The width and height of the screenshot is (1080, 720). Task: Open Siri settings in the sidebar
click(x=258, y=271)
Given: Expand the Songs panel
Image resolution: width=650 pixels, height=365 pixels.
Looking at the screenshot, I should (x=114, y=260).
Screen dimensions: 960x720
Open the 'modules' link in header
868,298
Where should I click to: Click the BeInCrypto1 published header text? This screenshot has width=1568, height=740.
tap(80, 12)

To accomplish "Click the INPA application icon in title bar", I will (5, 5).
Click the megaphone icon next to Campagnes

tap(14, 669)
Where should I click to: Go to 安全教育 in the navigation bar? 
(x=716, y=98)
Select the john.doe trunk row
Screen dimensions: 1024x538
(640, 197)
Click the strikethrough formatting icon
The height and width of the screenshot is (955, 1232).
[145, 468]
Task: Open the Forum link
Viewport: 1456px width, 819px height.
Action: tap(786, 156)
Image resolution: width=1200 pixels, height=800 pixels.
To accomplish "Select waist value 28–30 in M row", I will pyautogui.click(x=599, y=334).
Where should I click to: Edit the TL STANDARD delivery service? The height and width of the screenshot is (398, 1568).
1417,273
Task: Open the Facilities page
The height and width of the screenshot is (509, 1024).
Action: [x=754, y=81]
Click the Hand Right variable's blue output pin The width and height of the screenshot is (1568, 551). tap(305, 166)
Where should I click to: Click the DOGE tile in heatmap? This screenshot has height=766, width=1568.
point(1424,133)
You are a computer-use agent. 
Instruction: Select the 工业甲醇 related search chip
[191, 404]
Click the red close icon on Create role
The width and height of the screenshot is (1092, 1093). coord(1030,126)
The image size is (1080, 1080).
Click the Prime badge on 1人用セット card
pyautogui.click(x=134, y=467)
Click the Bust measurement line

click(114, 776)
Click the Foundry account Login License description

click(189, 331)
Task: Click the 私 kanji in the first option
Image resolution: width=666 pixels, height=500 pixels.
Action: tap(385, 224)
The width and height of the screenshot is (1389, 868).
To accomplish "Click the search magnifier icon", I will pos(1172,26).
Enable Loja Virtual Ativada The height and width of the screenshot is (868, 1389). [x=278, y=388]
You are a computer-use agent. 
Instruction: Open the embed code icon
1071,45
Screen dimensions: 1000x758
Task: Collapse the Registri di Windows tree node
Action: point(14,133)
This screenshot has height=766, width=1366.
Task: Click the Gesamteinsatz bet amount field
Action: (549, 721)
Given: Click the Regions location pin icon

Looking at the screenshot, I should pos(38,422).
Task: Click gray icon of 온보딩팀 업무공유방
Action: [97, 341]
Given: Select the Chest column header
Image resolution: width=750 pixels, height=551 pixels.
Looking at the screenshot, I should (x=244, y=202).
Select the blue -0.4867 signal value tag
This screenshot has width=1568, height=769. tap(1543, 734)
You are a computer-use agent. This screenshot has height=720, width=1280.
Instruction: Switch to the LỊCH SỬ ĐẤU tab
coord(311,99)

————

Activity: Repeat the entries above exactly, beginning at their first line and ending with the line that contains "Enable Loja Virtual", with nothing added.

Problem solution:
The width and height of the screenshot is (1080, 720). Task: Open Siri settings in the sidebar
click(x=258, y=271)
Given: Expand the Songs panel
Image resolution: width=650 pixels, height=365 pixels.
Looking at the screenshot, I should (x=114, y=260).
Screen dimensions: 960x720
Open the 'modules' link in header
868,298
Where should I click to: Click the BeInCrypto1 published header text? This screenshot has width=1568, height=740.
tap(80, 12)

To accomplish "Click the INPA application icon in title bar", I will (5, 5).
Click the megaphone icon next to Campagnes

tap(14, 669)
Where should I click to: Go to 安全教育 in the navigation bar? 
(x=716, y=98)
Select the john.doe trunk row
Screen dimensions: 1024x538
(640, 197)
Click the strikethrough formatting icon
The height and width of the screenshot is (955, 1232).
[145, 468]
Task: Open the Forum link
Viewport: 1456px width, 819px height.
Action: tap(786, 156)
Image resolution: width=1200 pixels, height=800 pixels.
To accomplish "Select waist value 28–30 in M row", I will pyautogui.click(x=599, y=334).
Where should I click to: Edit the TL STANDARD delivery service? The height and width of the screenshot is (398, 1568).
1417,273
Task: Open the Facilities page
The height and width of the screenshot is (509, 1024).
Action: [x=754, y=81]
Click the Hand Right variable's blue output pin The width and height of the screenshot is (1568, 551). tap(305, 166)
Where should I click to: Click the DOGE tile in heatmap? This screenshot has height=766, width=1568.
point(1424,133)
You are a computer-use agent. 
Instruction: Select the 工业甲醇 related search chip
[191, 404]
Click the red close icon on Create role
The width and height of the screenshot is (1092, 1093). coord(1030,126)
The image size is (1080, 1080).
Click the Prime badge on 1人用セット card
pyautogui.click(x=134, y=467)
Click the Bust measurement line

click(114, 776)
Click the Foundry account Login License description

click(189, 331)
Task: Click the 私 kanji in the first option
Image resolution: width=666 pixels, height=500 pixels.
Action: tap(385, 224)
The width and height of the screenshot is (1389, 868).
To accomplish "Click the search magnifier icon", I will pos(1172,26).
Enable Loja Virtual Ativada The height and width of the screenshot is (868, 1389). [x=278, y=388]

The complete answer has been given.